Give every entry again, word for word and in full.
(SOURCE DATA)
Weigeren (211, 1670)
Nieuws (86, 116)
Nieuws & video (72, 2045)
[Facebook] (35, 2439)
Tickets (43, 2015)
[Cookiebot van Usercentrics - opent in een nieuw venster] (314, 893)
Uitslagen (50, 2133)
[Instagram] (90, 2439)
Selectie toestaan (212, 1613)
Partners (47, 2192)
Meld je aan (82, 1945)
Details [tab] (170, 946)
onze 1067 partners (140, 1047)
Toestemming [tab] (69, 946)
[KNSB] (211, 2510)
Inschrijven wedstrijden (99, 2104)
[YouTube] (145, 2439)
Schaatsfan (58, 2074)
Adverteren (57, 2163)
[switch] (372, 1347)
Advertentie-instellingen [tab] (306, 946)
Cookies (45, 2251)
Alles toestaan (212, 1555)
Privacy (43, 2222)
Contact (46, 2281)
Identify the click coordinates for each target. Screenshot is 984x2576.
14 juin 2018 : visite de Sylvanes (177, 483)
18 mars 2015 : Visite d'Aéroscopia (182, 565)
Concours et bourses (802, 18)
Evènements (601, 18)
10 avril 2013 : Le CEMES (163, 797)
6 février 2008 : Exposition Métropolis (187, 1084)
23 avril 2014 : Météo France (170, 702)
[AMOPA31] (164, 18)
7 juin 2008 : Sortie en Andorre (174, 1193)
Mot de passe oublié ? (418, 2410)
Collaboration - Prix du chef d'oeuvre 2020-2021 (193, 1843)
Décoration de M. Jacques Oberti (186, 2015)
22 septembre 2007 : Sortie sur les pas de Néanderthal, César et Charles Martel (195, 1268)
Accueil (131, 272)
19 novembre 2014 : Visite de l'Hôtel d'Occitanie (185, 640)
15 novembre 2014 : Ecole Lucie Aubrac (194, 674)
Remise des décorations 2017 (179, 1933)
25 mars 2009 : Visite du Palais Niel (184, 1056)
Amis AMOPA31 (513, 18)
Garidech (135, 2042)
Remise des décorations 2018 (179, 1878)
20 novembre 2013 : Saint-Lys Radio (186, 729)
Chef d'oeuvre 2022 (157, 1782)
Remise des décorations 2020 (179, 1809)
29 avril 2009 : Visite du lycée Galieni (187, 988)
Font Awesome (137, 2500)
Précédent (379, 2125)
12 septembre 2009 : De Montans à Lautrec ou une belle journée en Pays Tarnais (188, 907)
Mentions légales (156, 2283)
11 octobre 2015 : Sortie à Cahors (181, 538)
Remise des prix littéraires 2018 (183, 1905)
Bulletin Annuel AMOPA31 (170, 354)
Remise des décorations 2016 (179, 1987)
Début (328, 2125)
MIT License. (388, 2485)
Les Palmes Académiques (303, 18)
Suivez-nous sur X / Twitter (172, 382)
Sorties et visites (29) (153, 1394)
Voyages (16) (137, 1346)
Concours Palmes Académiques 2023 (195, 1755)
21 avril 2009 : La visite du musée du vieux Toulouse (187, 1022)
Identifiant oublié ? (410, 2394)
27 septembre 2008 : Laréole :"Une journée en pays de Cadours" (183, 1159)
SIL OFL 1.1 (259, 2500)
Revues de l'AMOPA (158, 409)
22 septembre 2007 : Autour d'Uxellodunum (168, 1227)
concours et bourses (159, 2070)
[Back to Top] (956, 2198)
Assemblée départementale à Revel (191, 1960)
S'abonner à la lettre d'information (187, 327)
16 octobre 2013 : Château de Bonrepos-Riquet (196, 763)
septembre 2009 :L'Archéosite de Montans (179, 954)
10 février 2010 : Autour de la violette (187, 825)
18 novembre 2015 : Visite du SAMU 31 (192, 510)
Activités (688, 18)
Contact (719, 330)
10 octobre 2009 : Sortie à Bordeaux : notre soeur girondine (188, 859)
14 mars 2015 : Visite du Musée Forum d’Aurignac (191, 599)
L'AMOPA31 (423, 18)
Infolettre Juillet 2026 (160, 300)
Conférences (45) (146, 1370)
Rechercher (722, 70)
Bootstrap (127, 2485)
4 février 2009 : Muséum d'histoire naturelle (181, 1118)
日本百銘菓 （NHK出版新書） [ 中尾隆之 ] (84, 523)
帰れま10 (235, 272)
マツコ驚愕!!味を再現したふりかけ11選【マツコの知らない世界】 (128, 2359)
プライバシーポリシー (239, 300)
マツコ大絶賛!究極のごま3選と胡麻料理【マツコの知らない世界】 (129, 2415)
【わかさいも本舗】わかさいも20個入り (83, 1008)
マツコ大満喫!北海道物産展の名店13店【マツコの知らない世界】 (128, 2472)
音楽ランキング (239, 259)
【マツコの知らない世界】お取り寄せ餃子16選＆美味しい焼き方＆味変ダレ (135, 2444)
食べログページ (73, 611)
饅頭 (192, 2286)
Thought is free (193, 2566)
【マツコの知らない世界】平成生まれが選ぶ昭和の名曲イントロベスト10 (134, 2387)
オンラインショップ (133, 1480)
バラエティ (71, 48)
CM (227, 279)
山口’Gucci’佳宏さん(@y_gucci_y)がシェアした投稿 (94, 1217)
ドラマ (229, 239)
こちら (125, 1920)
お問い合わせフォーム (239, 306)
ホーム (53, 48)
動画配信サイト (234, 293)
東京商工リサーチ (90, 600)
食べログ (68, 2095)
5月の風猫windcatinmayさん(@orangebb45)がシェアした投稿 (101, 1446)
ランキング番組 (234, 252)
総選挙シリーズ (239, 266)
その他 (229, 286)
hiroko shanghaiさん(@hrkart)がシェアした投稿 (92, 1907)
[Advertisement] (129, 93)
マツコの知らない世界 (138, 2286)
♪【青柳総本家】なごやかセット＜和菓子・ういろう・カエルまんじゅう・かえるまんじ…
(End SOURCE DATA)
* YOUR RESPONSE:
Weigeren (211, 1670)
Nieuws (86, 116)
Nieuws & video (72, 2045)
[Facebook] (35, 2439)
Tickets (43, 2015)
[Cookiebot van Usercentrics - opent in een nieuw venster] (314, 893)
Uitslagen (50, 2133)
[Instagram] (90, 2439)
Selectie toestaan (212, 1613)
Partners (47, 2192)
Meld je aan (82, 1945)
Details [tab] (170, 946)
onze 1067 partners (140, 1047)
Toestemming [tab] (69, 946)
[KNSB] (211, 2510)
Inschrijven wedstrijden (99, 2104)
[YouTube] (145, 2439)
Schaatsfan (58, 2074)
Adverteren (57, 2163)
[switch] (372, 1347)
Advertentie-instellingen [tab] (306, 946)
Cookies (45, 2251)
Alles toestaan (212, 1555)
Privacy (43, 2222)
Contact (46, 2281)
Identify the click coordinates for each target. Screenshot is 984x2576.
14 juin 2018 : visite de Sylvanes (177, 483)
18 mars 2015 : Visite d'Aéroscopia (182, 565)
Concours et bourses (802, 18)
Evènements (601, 18)
10 avril 2013 : Le CEMES (163, 797)
6 février 2008 : Exposition Métropolis (187, 1084)
23 avril 2014 : Météo France (170, 702)
[AMOPA31] (164, 18)
7 juin 2008 : Sortie en Andorre (174, 1193)
Mot de passe oublié ? (418, 2410)
Collaboration - Prix du chef d'oeuvre 2020-2021 (193, 1843)
Décoration de M. Jacques Oberti (186, 2015)
22 septembre 2007 : Sortie sur les pas de Néanderthal, César et Charles Martel (195, 1268)
Accueil (131, 272)
19 novembre 2014 : Visite de l'Hôtel d'Occitanie (185, 640)
15 novembre 2014 : Ecole Lucie Aubrac (194, 674)
Remise des décorations 2017 (179, 1933)
25 mars 2009 : Visite du Palais Niel (184, 1056)
Amis AMOPA31 (513, 18)
Garidech (135, 2042)
Remise des décorations 2018 (179, 1878)
20 novembre 2013 : Saint-Lys Radio (186, 729)
Chef d'oeuvre 2022 (157, 1782)
Remise des décorations 2020 (179, 1809)
29 avril 2009 : Visite du lycée Galieni (187, 988)
Font Awesome (137, 2500)
Précédent (379, 2125)
12 septembre 2009 : De Montans à Lautrec ou une belle journée en Pays Tarnais (188, 907)
Mentions légales (156, 2283)
11 octobre 2015 : Sortie à Cahors (181, 538)
Remise des prix littéraires 2018 (183, 1905)
Bulletin Annuel AMOPA31 (170, 354)
Remise des décorations 2016 (179, 1987)
Début (328, 2125)
MIT License. (388, 2485)
Les Palmes Académiques (303, 18)
Suivez-nous sur X / Twitter (172, 382)
Sorties et visites (29) (153, 1394)
Voyages (16) (137, 1346)
Concours Palmes Académiques 2023 (195, 1755)
21 avril 2009 : La visite du musée du vieux Toulouse (187, 1022)
Identifiant oublié ? (410, 2394)
27 septembre 2008 : Laréole :"Une journée en pays de Cadours" (183, 1159)
SIL OFL 1.1 (259, 2500)
Revues de l'AMOPA (158, 409)
22 septembre 2007 : Autour d'Uxellodunum (168, 1227)
concours et bourses (159, 2070)
[Back to Top] (956, 2198)
Assemblée départementale à Revel (191, 1960)
S'abonner à la lettre d'information (187, 327)
16 octobre 2013 : Château de Bonrepos-Riquet (196, 763)
septembre 2009 :L'Archéosite de Montans (179, 954)
10 février 2010 : Autour de la violette (187, 825)
18 novembre 2015 : Visite du SAMU 31 (192, 510)
Activités (688, 18)
Contact (719, 330)
10 octobre 2009 : Sortie à Bordeaux : notre soeur girondine (188, 859)
14 mars 2015 : Visite du Musée Forum d’Aurignac (191, 599)
L'AMOPA31 (423, 18)
Infolettre Juillet 2026 (160, 300)
Conférences (45) (146, 1370)
Rechercher (722, 70)
Bootstrap (127, 2485)
4 février 2009 : Muséum d'histoire naturelle (181, 1118)
日本百銘菓 （NHK出版新書） [ 中尾隆之 ] (84, 523)
帰れま10 (235, 272)
マツコ驚愕!!味を再現したふりかけ11選【マツコの知らない世界】 (128, 2359)
プライバシーポリシー (239, 300)
マツコ大絶賛!究極のごま3選と胡麻料理【マツコの知らない世界】 (129, 2415)
【わかさいも本舗】わかさいも20個入り (83, 1008)
マツコ大満喫!北海道物産展の名店13店【マツコの知らない世界】 (128, 2472)
音楽ランキング (239, 259)
【マツコの知らない世界】お取り寄せ餃子16選＆美味しい焼き方＆味変ダレ (135, 2444)
食べログページ (73, 611)
饅頭 (192, 2286)
Thought is free (193, 2566)
【マツコの知らない世界】平成生まれが選ぶ昭和の名曲イントロベスト10 (134, 2387)
オンラインショップ (133, 1480)
バラエティ (71, 48)
CM (227, 279)
山口’Gucci’佳宏さん(@y_gucci_y)がシェアした投稿 (94, 1217)
ドラマ (229, 239)
こちら (125, 1920)
お問い合わせフォーム (239, 306)
ホーム (53, 48)
動画配信サイト (234, 293)
東京商工リサーチ (90, 600)
食べログ (68, 2095)
5月の風猫windcatinmayさん(@orangebb45)がシェアした投稿 (101, 1446)
ランキング番組 (234, 252)
総選挙シリーズ (239, 266)
その他 (229, 286)
hiroko shanghaiさん(@hrkart)がシェアした投稿 (92, 1907)
[Advertisement] (129, 93)
マツコの知らない世界 (138, 2286)
♪【青柳総本家】なごやかセット＜和菓子・ういろう・カエルまんじゅう・かえるまんじ…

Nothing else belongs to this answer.